EXERCISE:
Could you find every line in the records below that contains the word "agent" and copy it?

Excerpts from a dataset
########
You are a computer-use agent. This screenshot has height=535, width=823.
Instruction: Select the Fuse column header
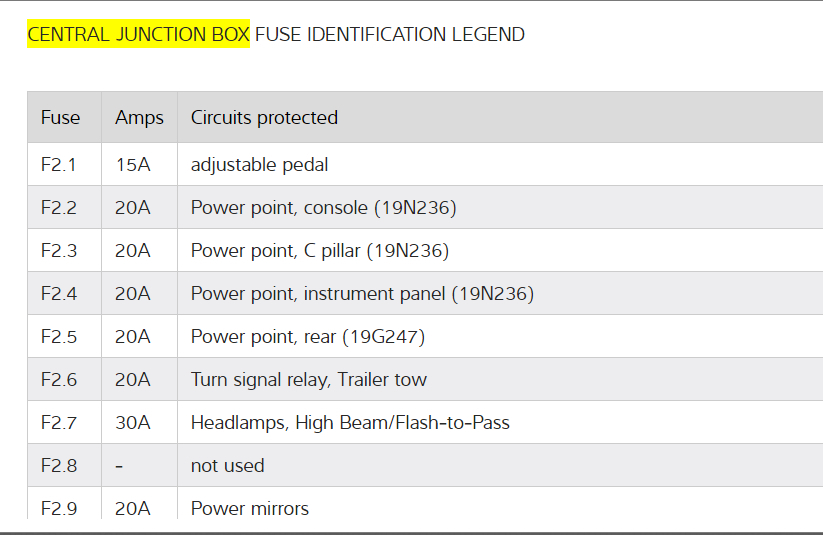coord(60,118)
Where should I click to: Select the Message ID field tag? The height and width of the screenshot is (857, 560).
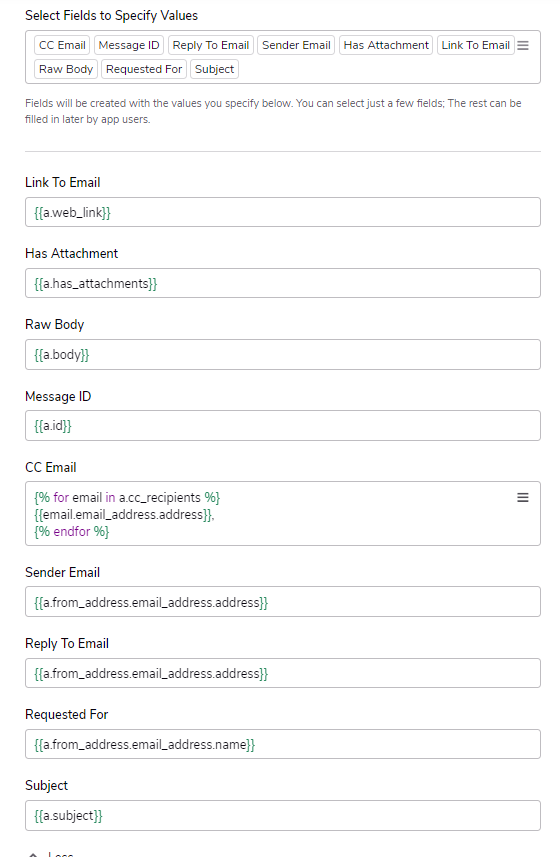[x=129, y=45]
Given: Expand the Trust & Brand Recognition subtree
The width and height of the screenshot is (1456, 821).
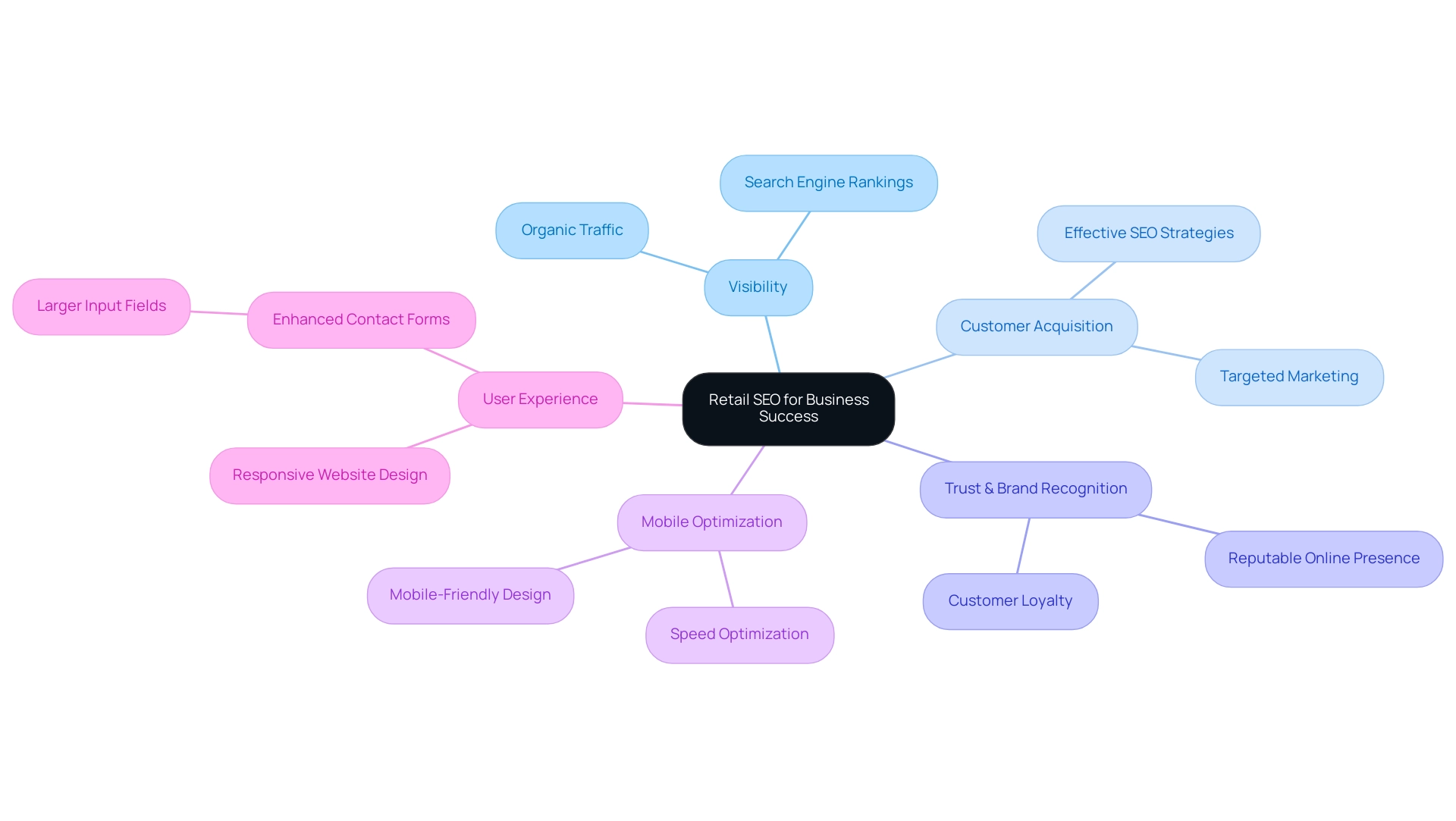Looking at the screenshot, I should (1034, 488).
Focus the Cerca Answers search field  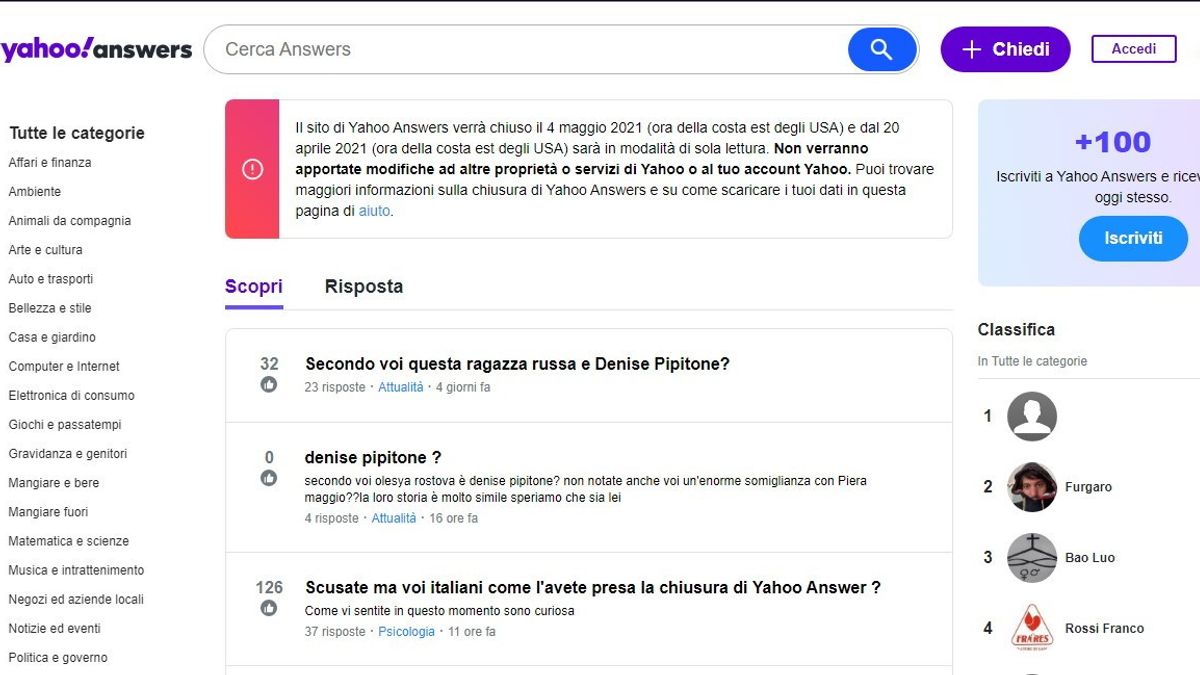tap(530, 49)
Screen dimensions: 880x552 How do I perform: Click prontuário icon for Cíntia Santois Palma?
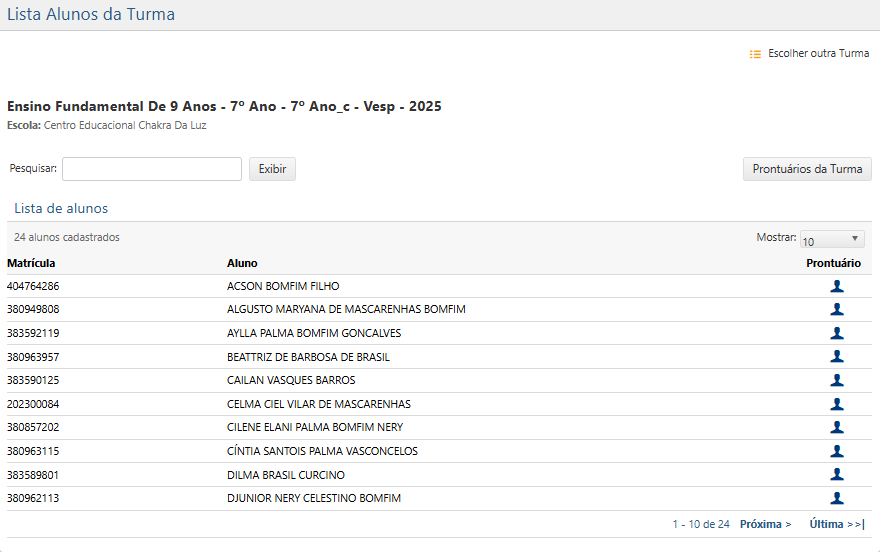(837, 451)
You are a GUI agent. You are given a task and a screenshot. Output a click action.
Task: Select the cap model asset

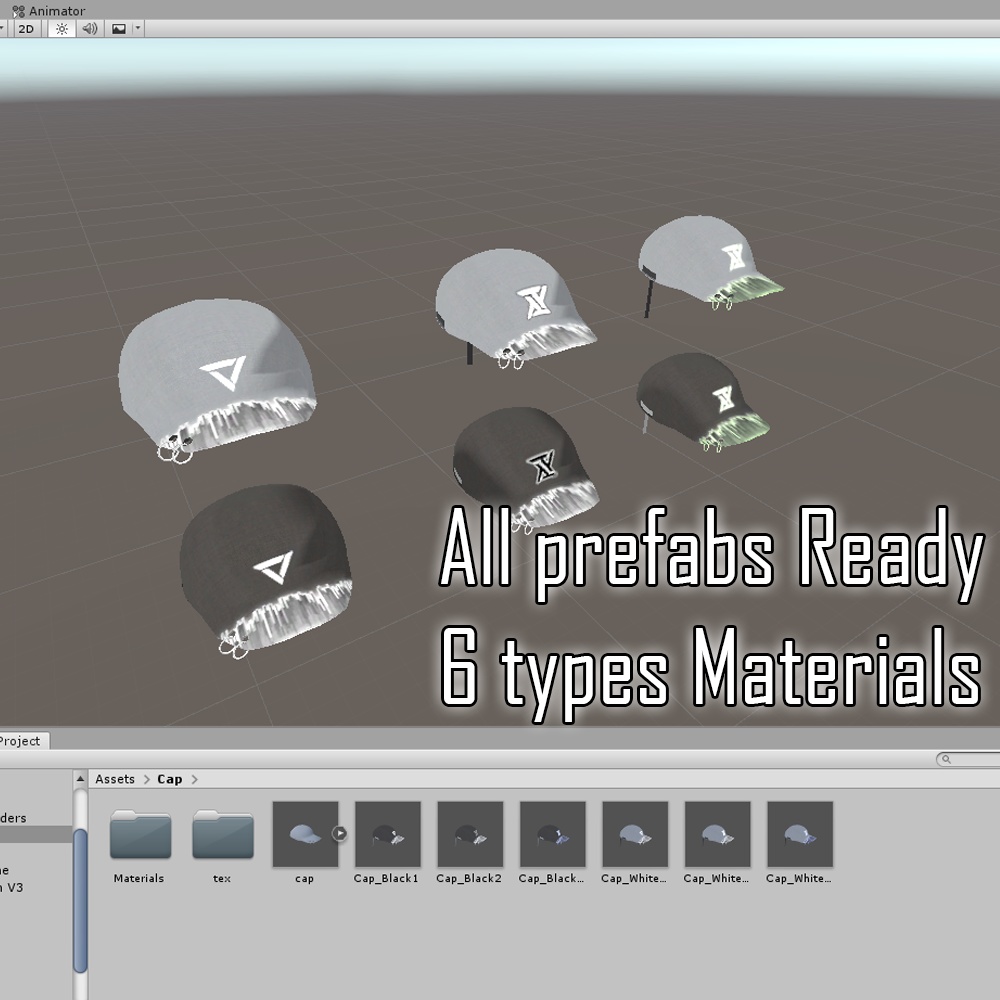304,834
########
ANSWER BELOW:
You are a computer-use agent. This screenshot has height=535, width=823.
You are a GUI agent. You are given a task and a screenshot. Output a click action.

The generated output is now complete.